When I was at secondary school we went on a week-long trip to the Malham Tarn area and actually stood almost on the Malham Cove cliff edge looking down 300 feet. Jeez, they would have a fit nowadays that we were a) on a cliff, b) in the open air and c) not wearing suitable headwear/footwear with parachutes and full training how to deploy them, etc.

Plus we skived off and smoked, drank cider and chatted up the local girls.

But, amazingly, we all survived, which I suppose was why we never worried about any of it overmuch.

Brian said...

Only one person mentioned the risk of "bird poo" or goose shit, to use the technical term. Very slippy, therefore a potential slip hazard and slipping can cause injury.
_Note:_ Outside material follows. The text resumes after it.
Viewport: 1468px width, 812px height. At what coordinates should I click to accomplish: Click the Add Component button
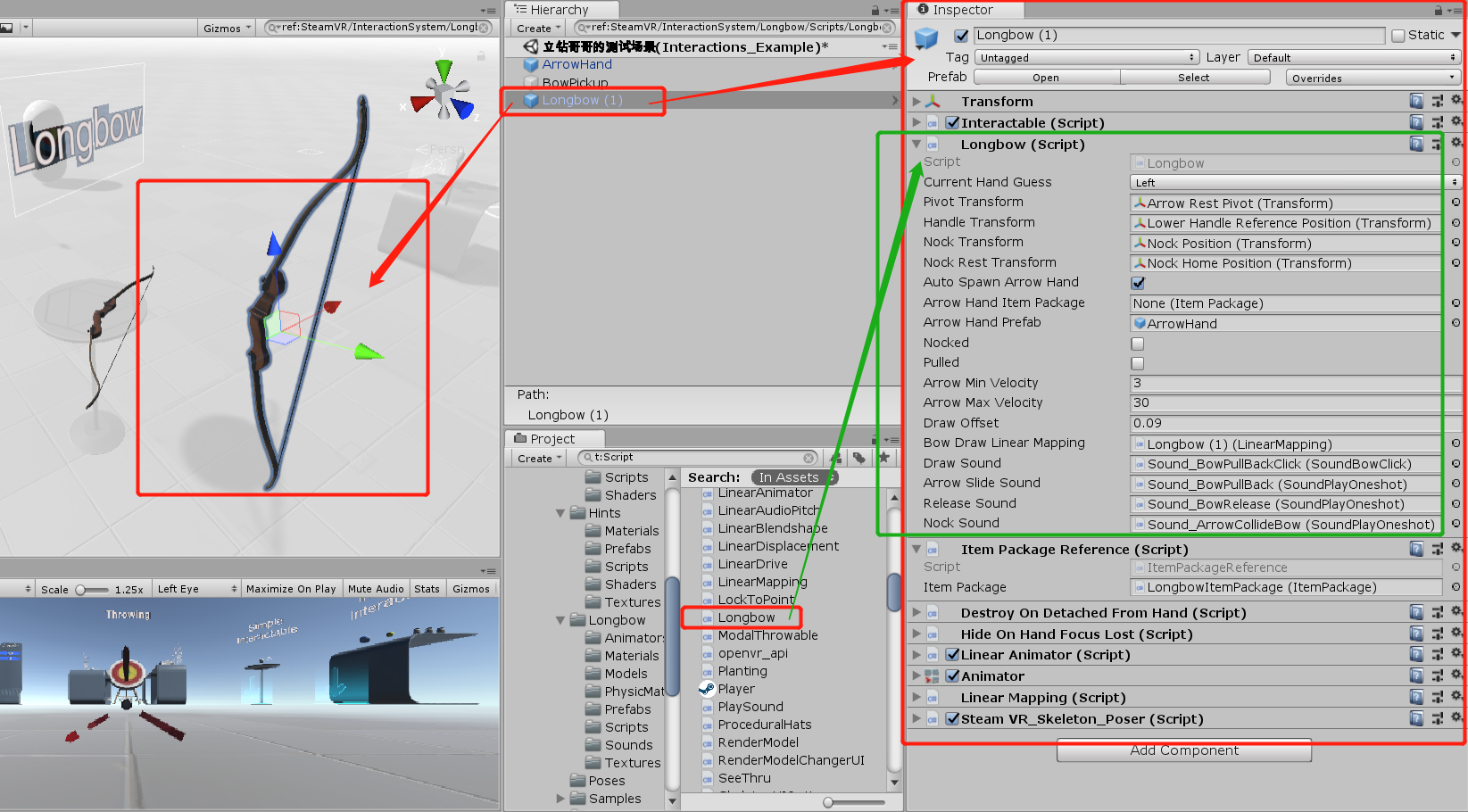pyautogui.click(x=1183, y=750)
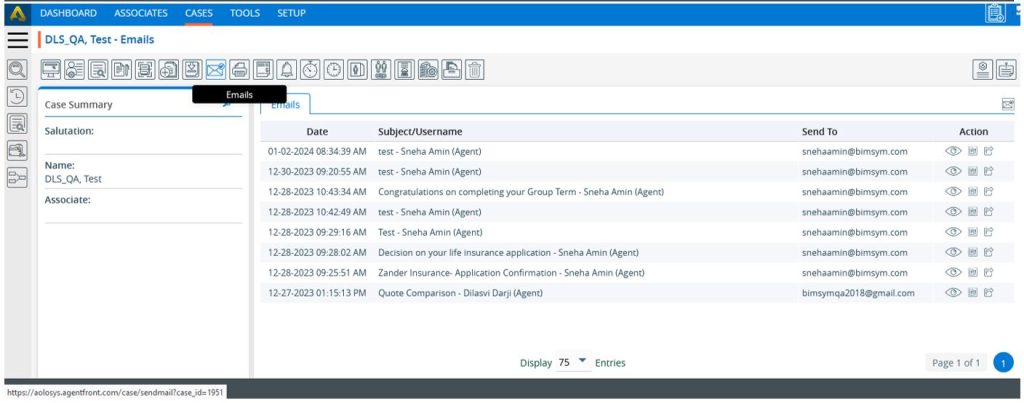Click forward icon on Decision on life insurance email

click(x=988, y=253)
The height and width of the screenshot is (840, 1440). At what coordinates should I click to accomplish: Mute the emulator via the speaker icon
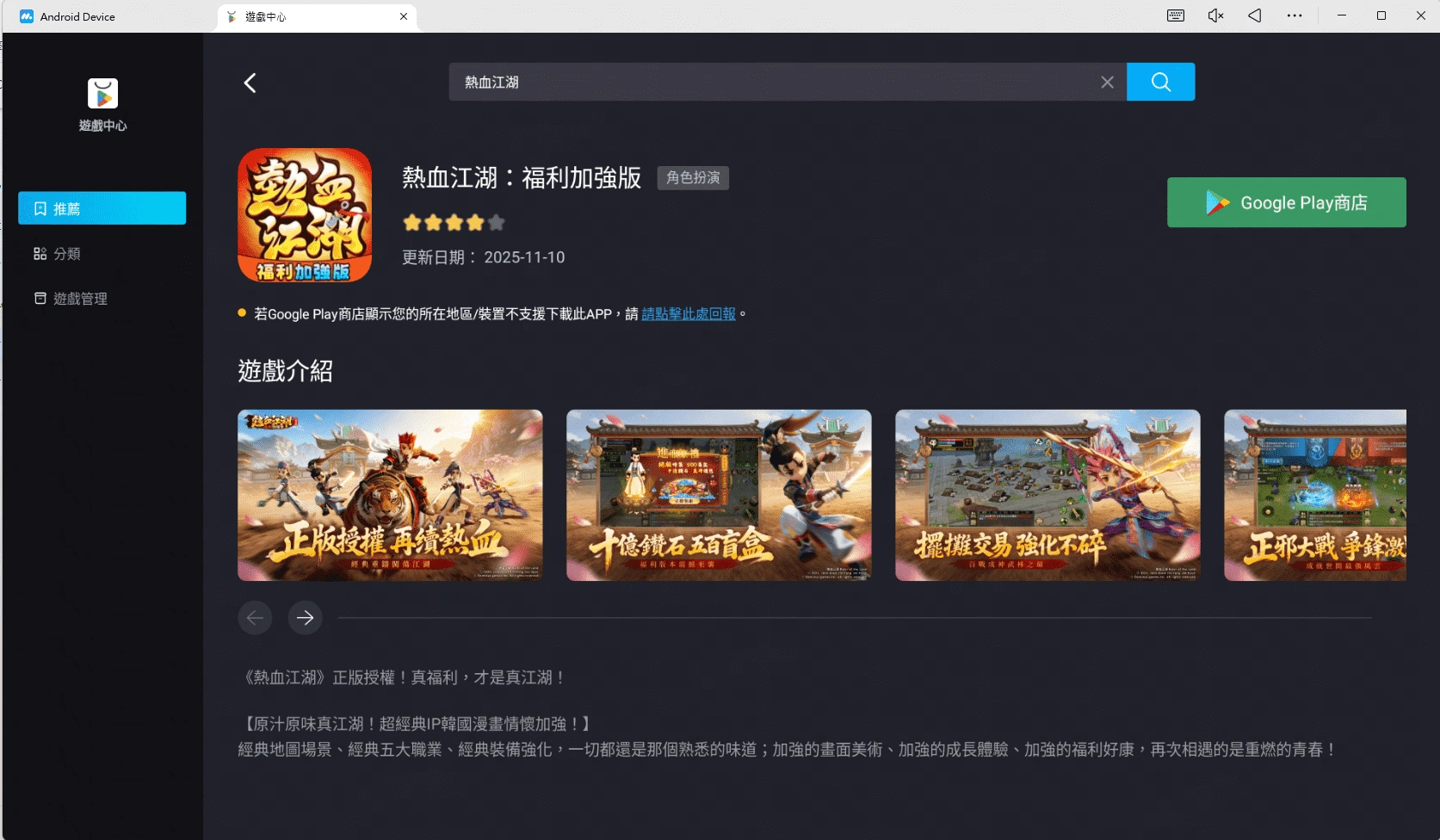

If only geese would make use of the designated toilet area clearly marked out with cones and hazard tape.
The main hazard is the flock of greedy contingency-fee vultures (aka lawyers) overhead.

Mjolinir said...

I seem to recall a school 'Risk Assessment' that decided a trip to the Natural History Museum in London was 'too risky' - because paedophiles knew school trips went there, and would be lurking.

Furor Teutonicus said...

XX Dizzy said...
When I was at secondary school we went on a week-long trip to the Malham Tarn area XX

A WEEK!!?? Bleeding HEL!

You win the second or third prize then?

We got the first prize and only got a day sentence.

AND to get from that bastarding lime stone pavement, we climbes all 300 feet down the scree slope at the side!
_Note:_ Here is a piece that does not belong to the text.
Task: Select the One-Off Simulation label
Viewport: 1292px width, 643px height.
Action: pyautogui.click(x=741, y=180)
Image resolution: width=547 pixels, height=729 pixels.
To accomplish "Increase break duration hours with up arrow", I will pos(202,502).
"Teachers" today would have you wearing harness and safety helmets to see bloody photographs of the place.

JuliaM said...

"...consuming endless hours of teaching time trying to think what might, maybe could possibly go wrong."

And not just teaching; this pernicious culture now permeates everything.

"Only one person mentioned the risk of "bird poo" or goose shit, to use the technical term. Very slippy..."

And deposited in huge quantities!

"I seem to recall a school 'Risk Assessment' that decided a trip to the Natural History Museum in London was 'too risky' - because paedophiles knew school trips went there, and would be lurking."

/facepalm

"A WEEK!!?? Bleeding HEL!"

Most school trips were a day trip when I was at school, but the 'adventure' type ones were always a long weekend or a week. Wales was a popular venue.

blueknight said...

I wonder where we would be if Health and Safety had always been applied.
I am thinking Madame Curie discovering radium, the building of St Paul's Cathedral and Barnes Wallis' bouncing bomb experiments....

TDK said...

When I was a child in the 1970s and bomb scares were common at schools (all fake AFAIK), we had a trip to some London museum. All the kids went except one who declined due the IRA bomb threat.

How we all ridiculed that kid at the time. How he got his revenge on us!

Anonymous said...

"Muslims would attack their own mosque? "

Er, they do it all the time in places like the 'Stans. Apparently in the RoP you can easily be in the wrong version, chapter, or band, or whatever they call it.